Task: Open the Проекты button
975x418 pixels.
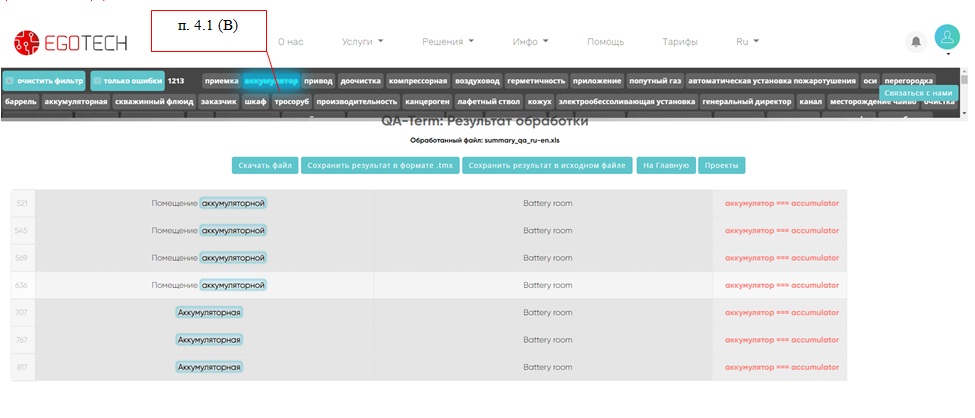Action: point(722,165)
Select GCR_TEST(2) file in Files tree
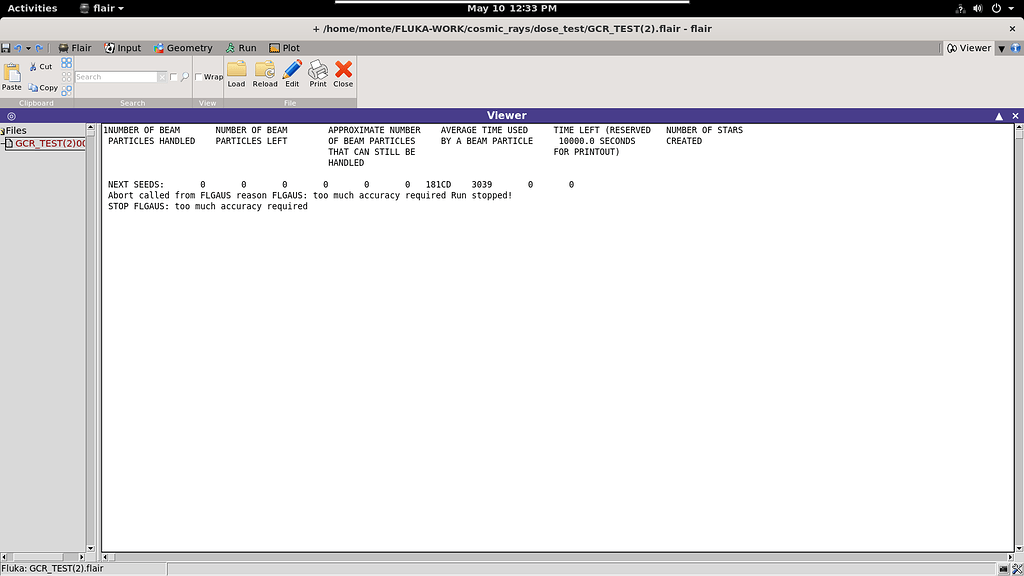The image size is (1024, 576). click(x=50, y=144)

● ● ● ●

- _Exercise instructions_
An exact, image-free transcription of all the records above is needed.

- _Result below_
Task: Open the Проекты button
975x418 pixels.
Action: point(722,165)
Select GCR_TEST(2) file in Files tree
The image size is (1024, 576). click(x=50, y=144)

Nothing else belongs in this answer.